6. Verbot des Einsatzes von Leiharbeitskräften als Streikbrecher
Um einen missbräuchlichen Einsatz von Leiharbeitskräften zu verhindern und diese nicht einem faktischen Druck auszusetzen, ist die Regelung des § 11 Abs. 5 AÜG, wonach Leiharbeitskräfte einen Einsatz in einem bestreikten Entleihbetrieb ablehnen dürfen (geltend zu machendes Leistungsverweigerungsrecht), zu ändern. Vielfach wird eine Einsatzablehnung aus Unkenntnis oder im Hinblick auf befürchtete Konsequenzen durch die Leiharbeitskraft nicht erfolgen, so dass es einer strikten Verbotsnorm (einschließlich der Statuierung von Sanktionen im Falle eines Verstoßes) bedarf.

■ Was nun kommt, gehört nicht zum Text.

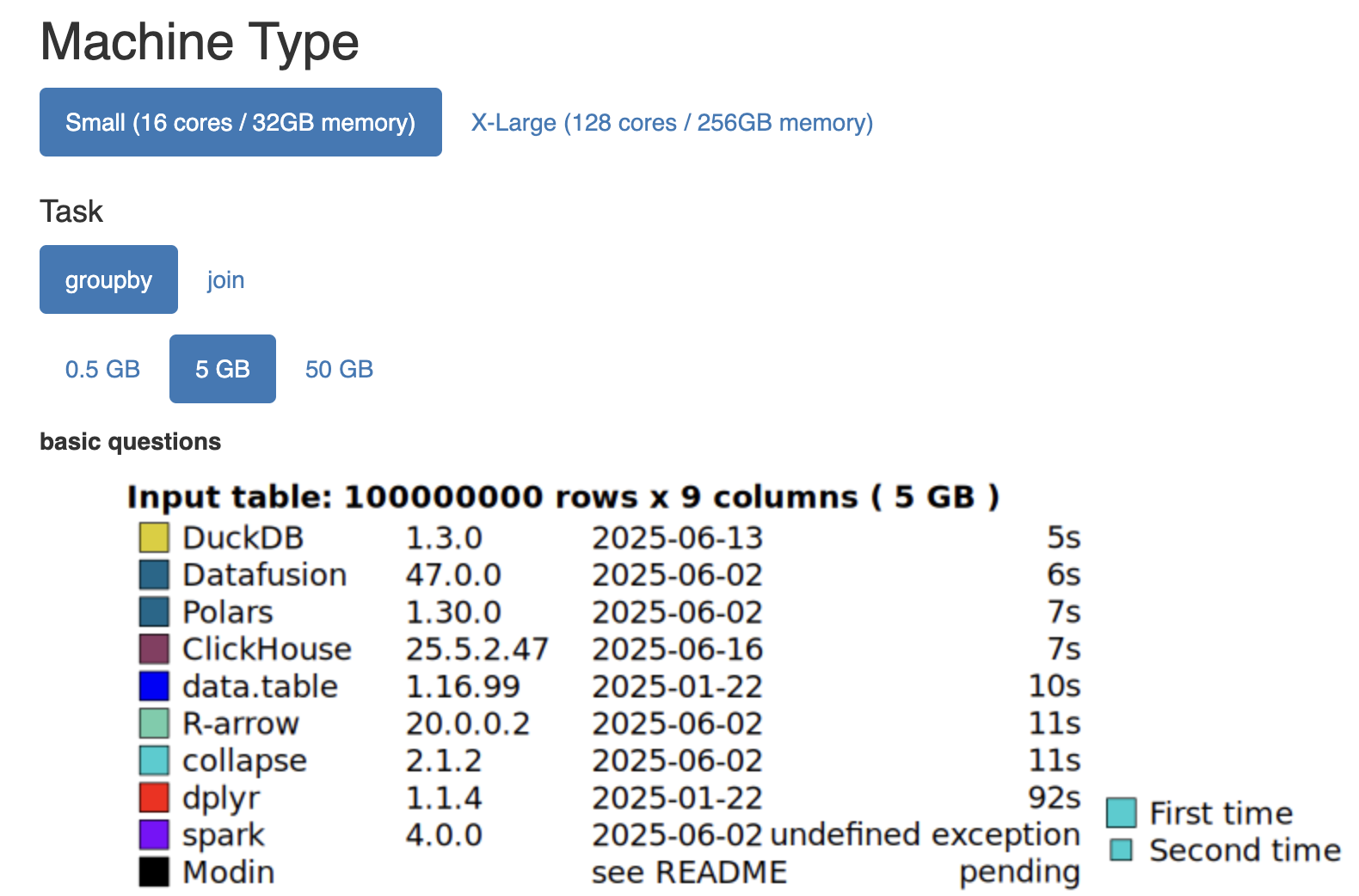1359x896 pixels.
Task: Click the red dplyr color swatch
Action: point(154,797)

7. Aufnahme der Leiharbeit in das Arbeitnehmer-Entsendegesetz
In § 4 Arbeitnehmer-Entsendegesetz ist eine neue Nr. 9 anzufügen, die die Arbeitnehmerüberlassung nach dem Gesetz zur Regelung der Arbeitnehmerüberlassung (Arbeitnehmerüberlassungsgesetz - AÜG) als Branche in den Anwendungsbereich des Arbeitnehmer-Entsendegesetzes einbezieht.
Als Folgeänderungen sind
- - § 6 AEntG in einem anzufügenden Absatz 10 um die auch für die anderen einbezogenen Branchen vorgenommene Geltungsbereichsbestimmung zu erweitern, dass im Falle eines Tarifvertrages nach § 4 Nr. 9 dieser Abschnitt Anwendung findet, wenn der Betrieb oder die selbstständige Betriebsabteilung überwiegend Leistungen der Arbeitnehmerüberlassung nach dem Arbeitnehmerüberlassungsgesetz - AÜG - erbringt,
- - § 8 Abs. 3 AEntG redaktionell an die Erweiterung des § 4 AEntG um die Arbeitnehmerüberlassung anzupassen,
- - die mit dem Ersten Gesetz zur Änderung des Arbeitnehmerüberlassungsgesetzes Verhinderung von Missbrauch der Arbeitnehmerüberlassung vom 28.4.2011 (BGBl. I S. 642) geschaffenen Regelungen zur Einführung einer Lohnuntergrenze in der Arbeitnehmerüberlassung und alle damit im Zusammenhang stehenden weiteren Rechtsänderungen aufzuheben.